Uma operação da PF encontra fábrica clandestina de cigarros em Vigário Geral, na Zona Norte do Rio de Janeiro, nesta segunda-feira (12). A ação integra um desdobramento das investigações sobre lavagem de dinheiro e comércio ilegal de produtos falsificados. No local, agentes federais descobriram 26 trabalhadores, sendo 22 paraguaios, em situação análoga à escravidão.
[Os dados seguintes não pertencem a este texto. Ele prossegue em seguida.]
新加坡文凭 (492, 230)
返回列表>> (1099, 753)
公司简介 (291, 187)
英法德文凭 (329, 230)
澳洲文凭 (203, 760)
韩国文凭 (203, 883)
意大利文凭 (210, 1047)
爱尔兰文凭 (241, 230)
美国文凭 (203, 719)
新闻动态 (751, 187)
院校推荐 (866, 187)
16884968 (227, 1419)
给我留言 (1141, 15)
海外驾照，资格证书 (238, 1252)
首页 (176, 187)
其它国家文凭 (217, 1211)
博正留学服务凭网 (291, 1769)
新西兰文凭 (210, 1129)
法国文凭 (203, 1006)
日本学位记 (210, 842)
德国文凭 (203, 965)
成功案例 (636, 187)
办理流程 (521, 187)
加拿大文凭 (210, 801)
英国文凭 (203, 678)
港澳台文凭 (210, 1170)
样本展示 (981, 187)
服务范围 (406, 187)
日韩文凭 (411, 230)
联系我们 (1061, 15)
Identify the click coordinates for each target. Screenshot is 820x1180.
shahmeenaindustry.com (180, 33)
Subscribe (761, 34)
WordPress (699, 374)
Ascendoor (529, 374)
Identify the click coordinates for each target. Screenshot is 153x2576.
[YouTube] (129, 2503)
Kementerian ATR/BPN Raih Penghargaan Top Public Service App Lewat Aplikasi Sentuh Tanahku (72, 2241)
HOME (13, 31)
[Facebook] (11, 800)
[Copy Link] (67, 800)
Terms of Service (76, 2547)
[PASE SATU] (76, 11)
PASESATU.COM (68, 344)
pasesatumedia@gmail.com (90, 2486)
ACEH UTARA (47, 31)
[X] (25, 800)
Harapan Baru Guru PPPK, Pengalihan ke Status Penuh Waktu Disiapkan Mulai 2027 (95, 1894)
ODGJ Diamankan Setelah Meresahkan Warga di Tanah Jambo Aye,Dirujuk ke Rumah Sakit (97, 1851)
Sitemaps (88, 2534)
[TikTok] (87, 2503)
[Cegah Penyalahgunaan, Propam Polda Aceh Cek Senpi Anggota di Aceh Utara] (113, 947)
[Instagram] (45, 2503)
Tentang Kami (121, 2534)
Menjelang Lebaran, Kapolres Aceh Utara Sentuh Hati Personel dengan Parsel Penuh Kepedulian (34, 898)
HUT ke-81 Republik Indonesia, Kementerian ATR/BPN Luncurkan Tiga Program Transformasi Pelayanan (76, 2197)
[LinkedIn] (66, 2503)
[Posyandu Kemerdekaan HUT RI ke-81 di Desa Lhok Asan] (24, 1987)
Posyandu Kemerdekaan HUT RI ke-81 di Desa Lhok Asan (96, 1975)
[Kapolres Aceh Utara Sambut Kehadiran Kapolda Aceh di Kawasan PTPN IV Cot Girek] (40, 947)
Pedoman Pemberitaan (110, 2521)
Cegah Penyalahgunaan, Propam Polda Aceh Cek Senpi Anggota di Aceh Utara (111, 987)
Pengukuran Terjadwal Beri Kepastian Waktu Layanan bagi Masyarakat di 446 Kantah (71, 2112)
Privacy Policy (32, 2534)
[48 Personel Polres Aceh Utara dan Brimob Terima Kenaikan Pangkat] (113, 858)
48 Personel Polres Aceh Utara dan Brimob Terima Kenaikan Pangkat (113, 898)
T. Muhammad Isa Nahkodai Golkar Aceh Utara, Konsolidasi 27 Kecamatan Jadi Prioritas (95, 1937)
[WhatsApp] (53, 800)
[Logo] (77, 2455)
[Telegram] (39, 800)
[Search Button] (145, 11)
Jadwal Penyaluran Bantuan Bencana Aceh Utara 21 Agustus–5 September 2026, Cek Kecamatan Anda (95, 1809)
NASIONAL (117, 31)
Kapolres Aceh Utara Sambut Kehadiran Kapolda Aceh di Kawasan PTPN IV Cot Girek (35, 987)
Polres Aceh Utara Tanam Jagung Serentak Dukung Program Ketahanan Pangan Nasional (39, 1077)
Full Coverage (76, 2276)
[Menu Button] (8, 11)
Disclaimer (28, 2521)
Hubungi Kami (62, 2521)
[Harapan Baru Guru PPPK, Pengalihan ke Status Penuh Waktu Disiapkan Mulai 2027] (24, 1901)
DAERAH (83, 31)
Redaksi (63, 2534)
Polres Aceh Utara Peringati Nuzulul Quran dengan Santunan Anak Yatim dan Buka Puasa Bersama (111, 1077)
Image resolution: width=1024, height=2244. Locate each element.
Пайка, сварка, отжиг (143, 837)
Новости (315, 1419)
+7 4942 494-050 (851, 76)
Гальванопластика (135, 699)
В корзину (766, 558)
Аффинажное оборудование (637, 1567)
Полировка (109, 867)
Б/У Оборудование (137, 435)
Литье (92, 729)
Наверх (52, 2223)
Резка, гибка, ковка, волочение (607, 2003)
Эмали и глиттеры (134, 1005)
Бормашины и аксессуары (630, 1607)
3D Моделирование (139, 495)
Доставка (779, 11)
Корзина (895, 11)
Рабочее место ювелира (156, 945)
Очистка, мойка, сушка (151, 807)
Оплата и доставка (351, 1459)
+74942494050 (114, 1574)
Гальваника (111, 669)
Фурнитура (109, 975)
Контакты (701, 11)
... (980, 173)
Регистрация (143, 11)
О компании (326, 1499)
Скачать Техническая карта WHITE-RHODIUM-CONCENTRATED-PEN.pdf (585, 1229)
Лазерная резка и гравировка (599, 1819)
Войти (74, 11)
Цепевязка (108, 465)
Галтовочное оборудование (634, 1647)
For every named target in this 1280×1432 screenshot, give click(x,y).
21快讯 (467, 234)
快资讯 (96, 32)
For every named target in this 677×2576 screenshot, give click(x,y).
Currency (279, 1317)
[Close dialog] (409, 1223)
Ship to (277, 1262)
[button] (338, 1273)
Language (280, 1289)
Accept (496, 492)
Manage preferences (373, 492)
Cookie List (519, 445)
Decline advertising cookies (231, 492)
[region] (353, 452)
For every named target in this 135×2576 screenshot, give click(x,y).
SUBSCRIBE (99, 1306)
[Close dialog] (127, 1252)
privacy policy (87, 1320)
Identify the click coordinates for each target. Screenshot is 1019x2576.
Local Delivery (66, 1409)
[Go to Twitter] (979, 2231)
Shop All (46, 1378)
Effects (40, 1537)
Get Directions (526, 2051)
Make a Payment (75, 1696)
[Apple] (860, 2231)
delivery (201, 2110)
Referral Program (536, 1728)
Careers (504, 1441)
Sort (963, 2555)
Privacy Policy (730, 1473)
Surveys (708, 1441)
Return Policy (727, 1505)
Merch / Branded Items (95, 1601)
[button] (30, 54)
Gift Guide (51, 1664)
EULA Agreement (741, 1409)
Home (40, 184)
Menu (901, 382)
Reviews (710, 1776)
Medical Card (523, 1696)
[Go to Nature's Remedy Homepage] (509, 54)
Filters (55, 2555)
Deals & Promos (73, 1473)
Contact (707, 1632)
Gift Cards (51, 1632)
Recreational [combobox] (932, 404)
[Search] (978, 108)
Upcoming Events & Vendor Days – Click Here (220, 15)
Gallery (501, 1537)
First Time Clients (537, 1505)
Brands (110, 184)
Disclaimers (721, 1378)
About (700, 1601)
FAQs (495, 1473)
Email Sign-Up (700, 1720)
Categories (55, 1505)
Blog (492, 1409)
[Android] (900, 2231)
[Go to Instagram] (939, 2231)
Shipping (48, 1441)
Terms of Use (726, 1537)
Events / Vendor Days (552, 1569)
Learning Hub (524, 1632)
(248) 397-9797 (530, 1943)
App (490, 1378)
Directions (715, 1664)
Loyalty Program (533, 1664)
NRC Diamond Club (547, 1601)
As informações são do RJTV, da TV Globo.
O galpão contava com maquinário industrial, insumos para produção em larga escala e estrutura completa de uma linha de montagem de cigarros ilegais. Segundo a Polícia Federal, o espaço operava de forma oculta, com forte controle de entrada e saída. O local foi lacrado no início da tarde e todo o material encontrado será levado para análise pericial.
Os trabalhadores resgatados foram conduzidos para a sede da Polícia Federal, na Região Central do Rio, em duas vans, escoltadas por agentes da Polícia Civil. A investigação vai apurar em que condições os estrangeiros eram mantidos no país, além de identificar os responsáveis pelo aliciamento e transporte dessas pessoas.
Ainda conforme o RJTV, a PF acredita que a fábrica clandestina tem ligação direta com o contraventor Adilson Oliveira Coutinho Filho, conhecido como Adilsinho. Ele já foi alvo de outras investigações envolvendo a chamada máfia dos cigarros e, em março deste ano, teve mandado de prisão expedido por envolvimento com o esquema, mas ainda segue foragido.
Dos 26 trabalhadores encontrados, quatro são brasileiros. Eles foram presos sob suspeita de exercerem funções de supervisão e gerência no funcionamento da fábrica. Os demais, todos paraguaios, serão ouvidos pelas autoridades e encaminhados a órgãos competentes para garantir seus direitos, incluindo a possibilidade de repatriação.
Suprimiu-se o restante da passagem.